The organic matter with a longer incorporation time into the soil should be a better indicator of the isotopic signature of the decomposer than of the initial input from the fall of branches and plant leaves (Craine et al., 2015). For this reason, the soil organic matter fractions generally show higher δ¹⁵N values in humidified soils (Liao, Boutton & Jastrow, 2006; Marin-Spiotta et al., 2009). Liao, Boutton & Jastrow (2006) quantified C and N stable isotopes in the soil, as well as their granulometry, in sites where tree species and bushes (C₃ plants) were replaced by pastures (C₄ plants). According to these authors, the soils with higher silt and clay fractions were those with higher δ¹⁵N values, thus suggesting organic matter stabilization (Marin-Spiotta et al., 2009).
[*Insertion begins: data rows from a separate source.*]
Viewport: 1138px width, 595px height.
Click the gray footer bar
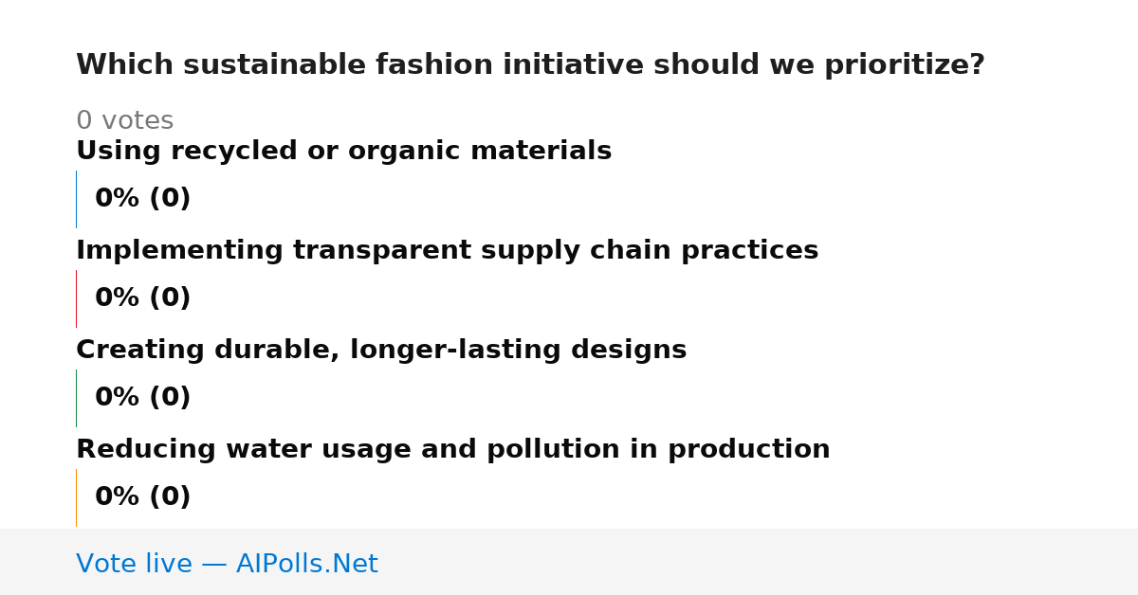click(569, 562)
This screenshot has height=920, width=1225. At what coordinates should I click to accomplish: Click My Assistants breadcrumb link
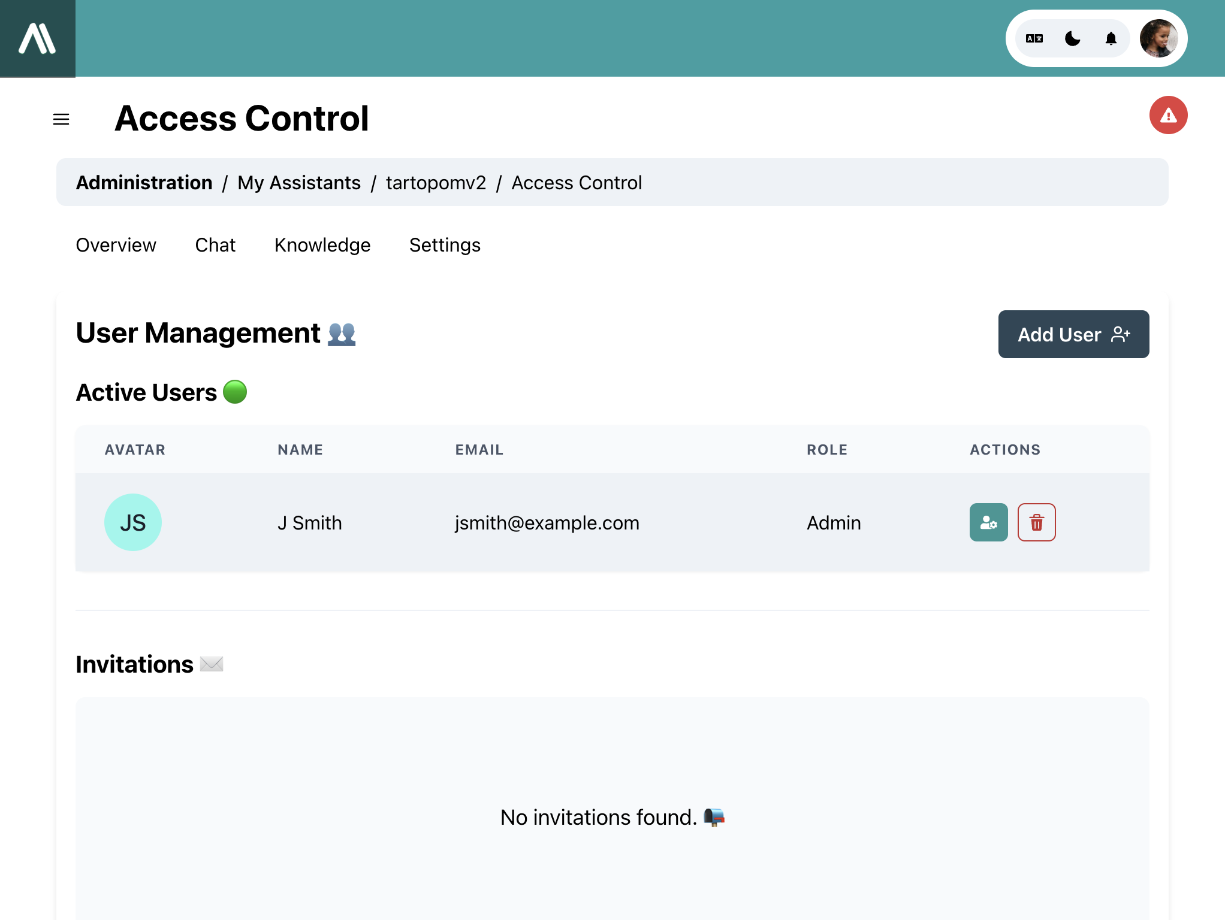pos(298,183)
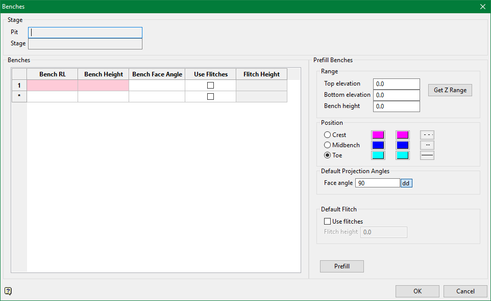Image resolution: width=491 pixels, height=301 pixels.
Task: Select the Midbench position radio button
Action: coord(328,145)
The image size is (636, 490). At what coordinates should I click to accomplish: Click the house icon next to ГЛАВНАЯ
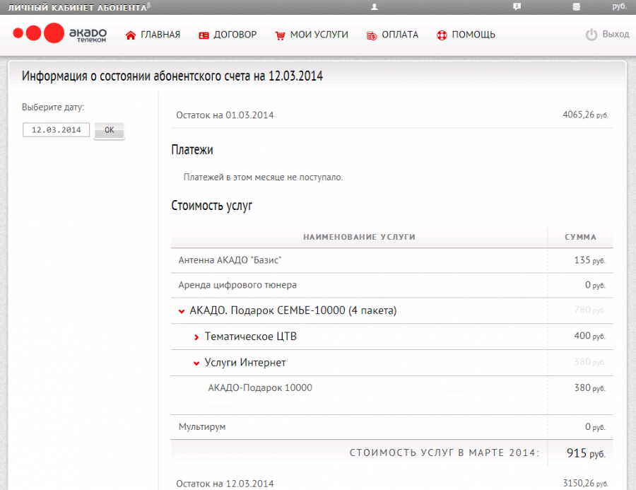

The data presented herein indicate the alteration of C and N dynamics in the ecosystem considering land use (presence and subsequent removal of the exotic eucalyptus species from the Atlantic forest fragment). It is important to emphasize the need for caution in the interpretation of these data since there are limitations around this type of experimental design. In studies that make use of real situations in the field, true replicates (sites) are difficult to work. In addition, this study addressed isotopic and soil granulometry analysis. More robust information can be obtained when other indicators and characteristics of vegetation and soil are also analyzed, including functionality attributes, photosynthetic performance, details of soil organic matter composition, among others. However, it is of utmost importance to understand how this exotic species affects the functioning of the ecosystem since eucalyptus has been planted all over the world for commercial or forest restoration purposes, either as monoculture or in symbiotic consortia with native tropical forests (Guariguata, Rheingans & Montagnini, 1995; Parrotta, Turnbull & Jones, 1997; Feyera, Beck & Lüttge, 2002; Baptista & Rudel, 2006). The substitution of native forest cover by the exotic eucalyptus species has been widely used in order to give financial returns to the landowners (Baptista & Rudel, 2006). In some cases, the economic and environmental purposes are enhanced simultaneously, being the eucalyptus used for its rapid growth in deforested areas (Feyera, Beck & Lüttge, 2002), facilitating later forest restoration, as seen in plantations of this exotic species in Central America and the Caribbean (Guariguata, Rheingans & Montagnini, 1995; Parrotta, Turnbull & Jones, 1997). The fact that tropical forests are being the focus of recovery efforts after disturbances and degradation is mainly due to the urgent need to mitigate the consequences of climate change. In this sense, the data presented here are important to improve the understanding of the beneficial effect of the eucalyptus removal in the ecosystem.